* _Directions_: Please reproduce the lines between the one holding "Given: Click the step 2 circled number icon" and the one holding "(x=244, y=334)", inclusive, without any changes.

|---|

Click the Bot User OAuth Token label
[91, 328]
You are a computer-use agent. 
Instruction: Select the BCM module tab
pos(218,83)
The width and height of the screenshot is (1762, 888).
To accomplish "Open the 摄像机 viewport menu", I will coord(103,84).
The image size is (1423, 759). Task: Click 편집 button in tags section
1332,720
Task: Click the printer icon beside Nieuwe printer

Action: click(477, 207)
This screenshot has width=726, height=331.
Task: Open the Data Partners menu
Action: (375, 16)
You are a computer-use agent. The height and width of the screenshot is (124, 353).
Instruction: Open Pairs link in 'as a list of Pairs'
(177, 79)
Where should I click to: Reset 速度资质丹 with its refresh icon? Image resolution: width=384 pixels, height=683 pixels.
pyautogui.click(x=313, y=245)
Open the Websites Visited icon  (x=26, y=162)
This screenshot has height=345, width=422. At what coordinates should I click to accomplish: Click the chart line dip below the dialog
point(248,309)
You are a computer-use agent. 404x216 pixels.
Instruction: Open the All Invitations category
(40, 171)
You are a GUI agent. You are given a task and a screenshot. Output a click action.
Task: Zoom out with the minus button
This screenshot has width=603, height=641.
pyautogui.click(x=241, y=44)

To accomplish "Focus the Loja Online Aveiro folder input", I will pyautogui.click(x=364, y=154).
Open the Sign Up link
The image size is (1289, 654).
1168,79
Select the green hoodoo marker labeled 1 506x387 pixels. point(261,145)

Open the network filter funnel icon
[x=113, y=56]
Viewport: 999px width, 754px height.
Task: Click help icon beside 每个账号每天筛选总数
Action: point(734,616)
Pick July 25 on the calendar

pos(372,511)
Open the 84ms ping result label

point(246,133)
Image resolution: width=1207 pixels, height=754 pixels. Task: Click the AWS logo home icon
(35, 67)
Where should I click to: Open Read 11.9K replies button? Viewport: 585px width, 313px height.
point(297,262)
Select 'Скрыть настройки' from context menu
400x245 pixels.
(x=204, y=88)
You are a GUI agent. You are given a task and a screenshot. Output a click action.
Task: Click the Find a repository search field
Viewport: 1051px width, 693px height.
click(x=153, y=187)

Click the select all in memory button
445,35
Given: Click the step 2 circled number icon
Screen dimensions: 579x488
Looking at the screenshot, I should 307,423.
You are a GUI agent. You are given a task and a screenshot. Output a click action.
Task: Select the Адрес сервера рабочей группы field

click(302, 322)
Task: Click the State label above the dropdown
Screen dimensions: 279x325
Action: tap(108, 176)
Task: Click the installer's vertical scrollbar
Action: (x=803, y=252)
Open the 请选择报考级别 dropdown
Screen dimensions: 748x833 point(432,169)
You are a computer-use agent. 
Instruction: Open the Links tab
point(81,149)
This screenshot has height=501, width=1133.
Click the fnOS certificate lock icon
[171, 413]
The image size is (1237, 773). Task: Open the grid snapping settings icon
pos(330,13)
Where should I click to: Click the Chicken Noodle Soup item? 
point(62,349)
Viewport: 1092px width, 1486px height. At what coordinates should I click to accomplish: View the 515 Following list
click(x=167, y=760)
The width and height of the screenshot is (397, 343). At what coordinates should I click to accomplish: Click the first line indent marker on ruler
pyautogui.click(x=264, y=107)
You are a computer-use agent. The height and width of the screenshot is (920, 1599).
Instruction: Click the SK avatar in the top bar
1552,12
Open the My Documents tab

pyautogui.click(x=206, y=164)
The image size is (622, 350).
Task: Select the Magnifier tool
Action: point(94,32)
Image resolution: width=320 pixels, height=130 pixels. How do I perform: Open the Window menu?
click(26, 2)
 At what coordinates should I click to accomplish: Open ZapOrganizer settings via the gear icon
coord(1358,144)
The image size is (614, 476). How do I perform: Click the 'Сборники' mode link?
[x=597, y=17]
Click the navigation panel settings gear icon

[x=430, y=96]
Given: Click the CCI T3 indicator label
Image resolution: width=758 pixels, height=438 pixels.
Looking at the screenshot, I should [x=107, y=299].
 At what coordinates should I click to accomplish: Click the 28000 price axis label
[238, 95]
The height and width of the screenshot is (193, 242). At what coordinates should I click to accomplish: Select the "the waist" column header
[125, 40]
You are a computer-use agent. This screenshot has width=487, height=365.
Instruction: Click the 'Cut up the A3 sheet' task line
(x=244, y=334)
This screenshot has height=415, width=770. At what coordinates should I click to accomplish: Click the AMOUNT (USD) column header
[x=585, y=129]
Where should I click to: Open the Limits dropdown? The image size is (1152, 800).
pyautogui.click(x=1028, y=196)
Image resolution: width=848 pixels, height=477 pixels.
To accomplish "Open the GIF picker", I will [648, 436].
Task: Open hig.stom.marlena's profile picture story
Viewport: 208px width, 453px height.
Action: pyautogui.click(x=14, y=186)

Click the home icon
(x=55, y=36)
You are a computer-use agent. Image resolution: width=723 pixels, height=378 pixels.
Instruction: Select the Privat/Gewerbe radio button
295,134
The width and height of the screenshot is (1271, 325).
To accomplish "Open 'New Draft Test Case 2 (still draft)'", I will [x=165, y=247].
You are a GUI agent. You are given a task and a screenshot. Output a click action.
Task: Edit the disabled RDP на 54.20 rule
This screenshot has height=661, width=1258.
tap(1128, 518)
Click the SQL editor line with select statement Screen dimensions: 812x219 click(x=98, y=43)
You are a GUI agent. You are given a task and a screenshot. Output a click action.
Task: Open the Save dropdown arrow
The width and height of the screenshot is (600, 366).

|---|

* _Output for this task_:
Given: Click the step 2 circled number icon
Screen dimensions: 579x488
Looking at the screenshot, I should 307,423.
You are a GUI agent. You are given a task and a screenshot. Output a click action.
Task: Select the Адрес сервера рабочей группы field

click(302, 322)
Task: Click the State label above the dropdown
Screen dimensions: 279x325
Action: tap(108, 176)
Task: Click the installer's vertical scrollbar
Action: (x=803, y=252)
Open the 请选择报考级别 dropdown
Screen dimensions: 748x833 point(432,169)
You are a computer-use agent. 
Instruction: Open the Links tab
point(81,149)
This screenshot has height=501, width=1133.
Click the fnOS certificate lock icon
[171, 413]
The image size is (1237, 773). Task: Open the grid snapping settings icon
pos(330,13)
Where should I click to: Click the Chicken Noodle Soup item? 
point(62,349)
Viewport: 1092px width, 1486px height. At what coordinates should I click to accomplish: View the 515 Following list
click(x=167, y=760)
The width and height of the screenshot is (397, 343). At what coordinates should I click to accomplish: Click the first line indent marker on ruler
pyautogui.click(x=264, y=107)
You are a computer-use agent. The height and width of the screenshot is (920, 1599).
Instruction: Click the SK avatar in the top bar
1552,12
Open the My Documents tab

pyautogui.click(x=206, y=164)
The image size is (622, 350).
Task: Select the Magnifier tool
Action: point(94,32)
Image resolution: width=320 pixels, height=130 pixels. How do I perform: Open the Window menu?
click(26, 2)
 At what coordinates should I click to accomplish: Open ZapOrganizer settings via the gear icon
coord(1358,144)
The image size is (614, 476). How do I perform: Click the 'Сборники' mode link?
[x=597, y=17]
Click the navigation panel settings gear icon

[x=430, y=96]
Given: Click the CCI T3 indicator label
Image resolution: width=758 pixels, height=438 pixels.
Looking at the screenshot, I should [x=107, y=299].
 At what coordinates should I click to accomplish: Click the 28000 price axis label
[238, 95]
The height and width of the screenshot is (193, 242). At what coordinates should I click to accomplish: Select the "the waist" column header
[125, 40]
You are a computer-use agent. This screenshot has width=487, height=365.
Instruction: Click the 'Cut up the A3 sheet' task line
(x=244, y=334)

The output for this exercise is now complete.